Ob der Tatsache, dass die Band aus Yonkers, New York seit einer gefühlten Ewigkeit nicht mehr in München zu Gast war, dürfte der ein oder andere Fan heute gar vornehmlich wegen der Amerikaner gekommen sein – kein Fehler, wie sich schnell zeigt. Von der ersten Minute an brennt hier die Luft: Moshpits werden gestartet, Crowdsurfer versuchen ihr Glück und auch ANTHRAX selbst wirken mehr als angetan von der Kulisse, die sich ihnen bietet. Tatsächlich stimmt hier heute aber auch alles. Vom Start weg knallt der Sound nicht nur in amtlicher Lautstärke, sondern auch überraschender Klarheit aus den Boxen und bietet so beste Rahmenbedingungen für einen herausragenden Auftritt. Egal ob „Indians“, zu welchem sich der umtriebige Joey Belladonna einen Indianer-Federschmuck aufzieht, das Dimebag Darrell und Ronnie James Dio in Form von Portrait-Sidedrops gewidmete „In The End“ oder der Opener des ’84er-Debüt-Albums „Fistfull Of Metal“, „Deathrider“, welchen Scott Ian seinem großen Vorbild Motörhead widmet – ANTHRAX präsentieren sich heute in Hochform. Und das, obwohl die Band in leicht verändertem Lineup auf der Bühne steht: Statt Stamm-Drummer Charlie sitzt auf dieser Tour Jon Dette (Killing Machine, Ex-Testament) hinter den Kesseln. So souverän, wie dieser seine Arbeit macht, dürfte das aber wohl wirklich nur den echten ANTHRAX-Fans aufgefallen sein.
Nach ziemlich genau einer Stunde, die jedoch wirklich wie im Fluge verging, ist mit dem Rausschmeißer „I Am The Law“ Schluss – und wenn man ehrlich ist, muss man sagen: Wäre der Konzertabend bereits an diesem Punkt beendet, man hätte immer noch einen adäquaten Gegenwert für sein Geld bekommen … gerade, wenn man bedenkt, wie viel andere Bands bisweilen für weniger Spielzeit mit geringerem Unterhaltungswert verlangen.

Setlist ANTHRAX:
— Intro: Worship
01. Caught In A Mosh
02. Fight ‚Em ‚Til You Can’t
03. Antisocial (Trust-Cover)
04. Indians
— Hymn 1
05. In The End
06. Deathrider
07. Madhouse
08. Got The Time (Joe Jackson-Cover)
09. The Devil You Know
10. I Am the Law
— Long Live Rock’n’Roll (Rainbow-Song)

Motörhead
Doch logischerweise ist der Abend noch nicht beendet – denn auch, wenn man bei Anthrax nicht das Gefühl hatte, einer Vorband bei der Arbeit zuzusehen, ist erst jetzt der wahre Headliner des Abends an der Reihe.
Um 21:15 ist es dann so weit: die selbsternannten „Kings of the Road“ stehen in Form von Mikkey Dee, Philip Campell und Lemmy Kilmister auf der Bühne.
Dass MOTÖRHEAD sich in Sachen Lautstärke von einer Vorband nichts vormachen lassen würden, war klar – entsprechend wenig überrascht es, dass der Rock’n’Roll des Trios hier nach der sowieso schon lauten Show der Ami-Thrasher ohrenbetäubend laut aus den Boxen brüllt.
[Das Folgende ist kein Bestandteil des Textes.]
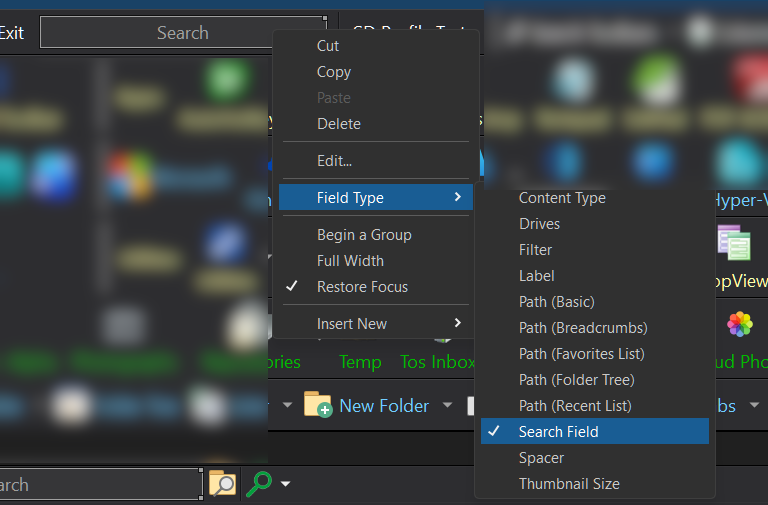Click the New Folder button
Image resolution: width=768 pixels, height=505 pixels.
pyautogui.click(x=383, y=405)
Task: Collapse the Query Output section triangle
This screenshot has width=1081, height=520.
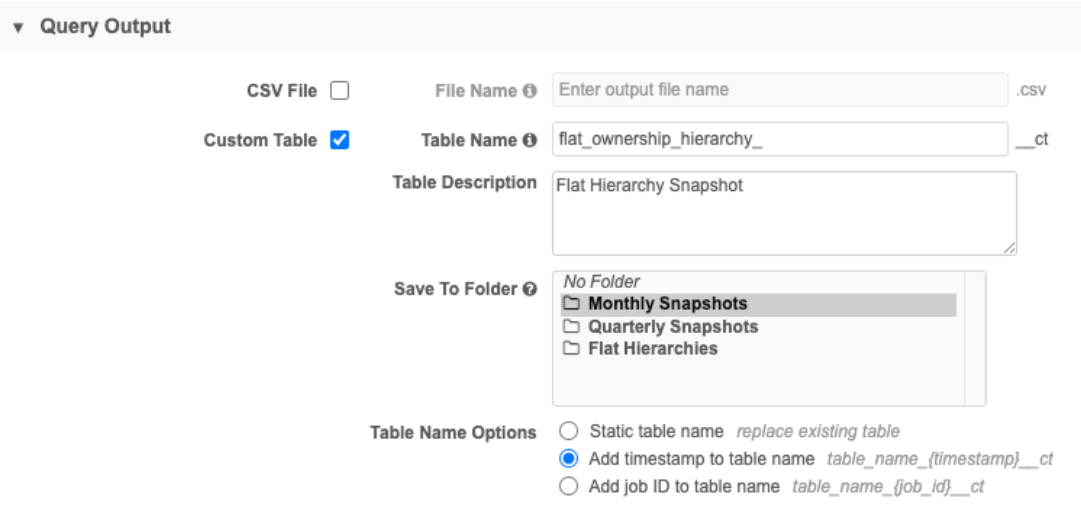Action: 18,28
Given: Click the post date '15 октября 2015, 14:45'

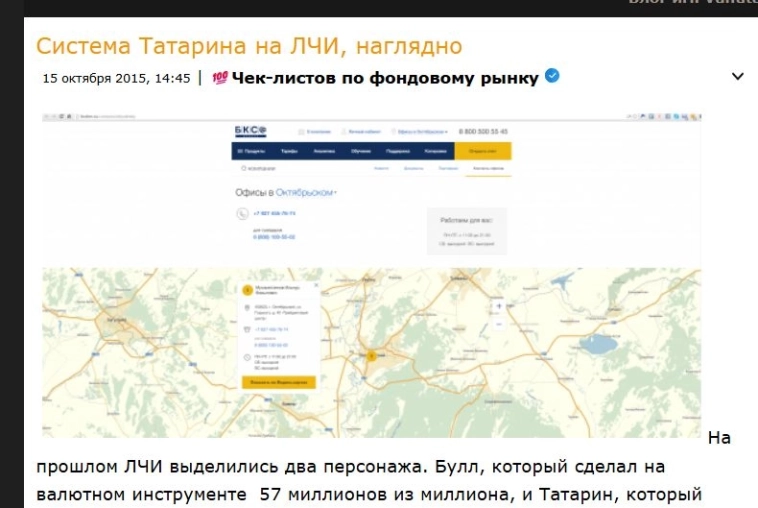Looking at the screenshot, I should point(116,78).
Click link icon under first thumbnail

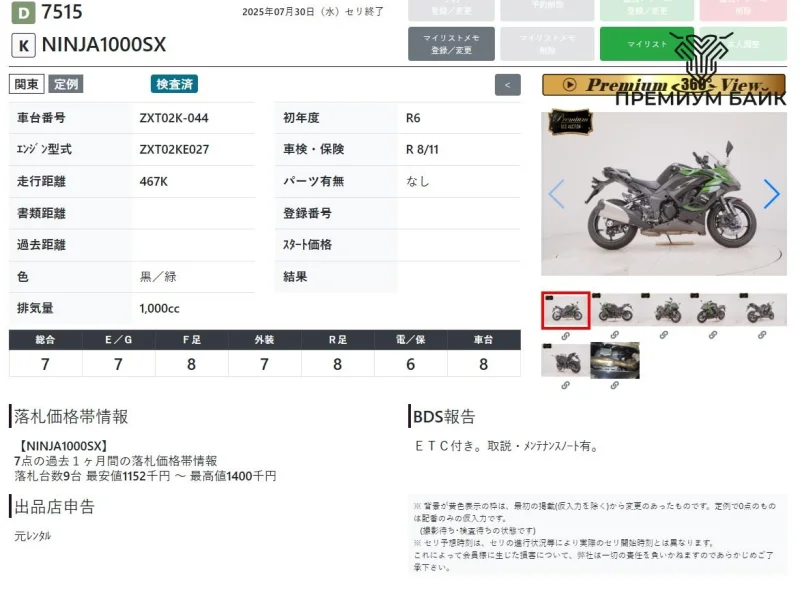click(x=565, y=336)
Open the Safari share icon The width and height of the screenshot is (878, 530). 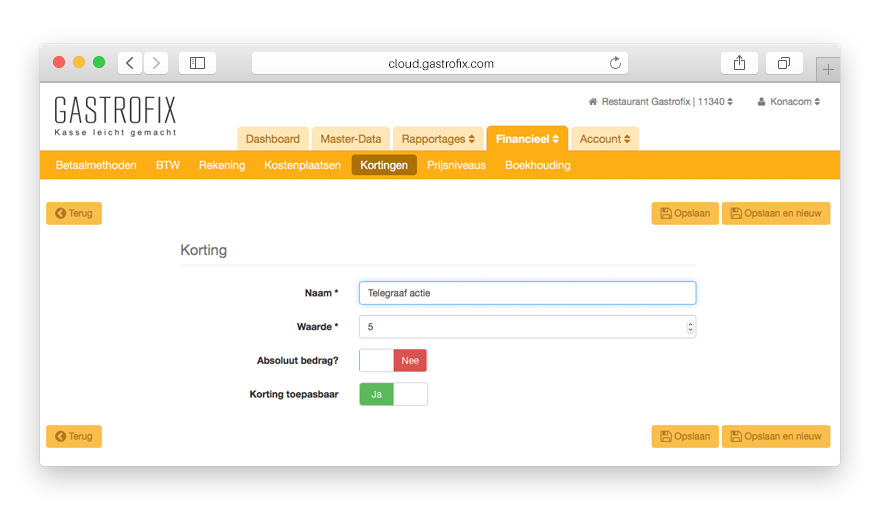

Soweit, so gut – weniger gut ist indessen der Sound an sich: Statt des differenzierten Klangs, den man bei Anthrax genießen durfte, matscht hier zunächst alles vor sich hin. In mitten des Soundbreis geht Lemmys Stimme bisweilen fast komplett unter – wie sich nach kräftiger Sound-Korrektur einige Zeit später zeigt, liegt dies jedoch nicht allein am Mischer. Ob der Meister heute nur etwas übermüdet ist, oder ob es vielleicht doch die Alterserscheinungen sind, ist schwer zu sagen; Fakt ist: gerade in den Ansagen nuschelt Lemmy derart leise vor sich hin, dass höchstens jeder zweite Satz verständlich ist.
Zumindest gute Laune scheint der Mann jedoch zu haben, huscht ihm bei gelegentlichen Witzchen wie der Ansage „This song is from 1916 … the album, not the year!“ zu „The One To Sing The Blues“ doch ein schelmisches Grinsen über sein Gesicht.
Besondere Erwähnung verdienen heute dafür die Soli von Mikkey „the best drummer in the world“ Dee sowie Philip „Wizzo“ Campell, welcher mit einer von innen heraus beleuchteten Gitarre die Blicke auf sich zieht: Mag Fronter Lemmy heute vielleicht auch einen schlechten Tag erwischt haben – die beiden Herren, so enthusiastisch, wie hier getrommelt und gefrickelt wird, definitiv nicht.
Auch die Setlist birgt einige Überraschungen – vor allem durch die Songs, die sie eben nicht birgt: So finden die neueren Alben, angefangen mit „Inferno“ über „Kiss Of Death“ bis hin zu „Motörizer“ mit keinem einzigen Song Erwähnung, und selbst vom aktuellen Album, „The Wörld Is Yours“ hat es lediglich „I Know How To Die“ ins entsprechend oldschoolig ausgelegte Set geschafft. Für langjährige Die-Hard-Fans mag das vielleicht eine Offenbarung sein und sicherlich ist auch der Gedanke, die Songauswahl im Vergleich zur letztjährigen Show zu variieren, löblich – dennoch wird ein Set durch das Weglassen von Hits wie „Rock Out“, „Sucker“ oder „Killers“ nicht zwingend besser. Das Publikum stört sich an solchen Details jedoch scheinbar wenig und feiert die Rock-Legende gebührend mit Moshpits, Crowdsurfern und tatkräftiger Gesangsunterstützung ab.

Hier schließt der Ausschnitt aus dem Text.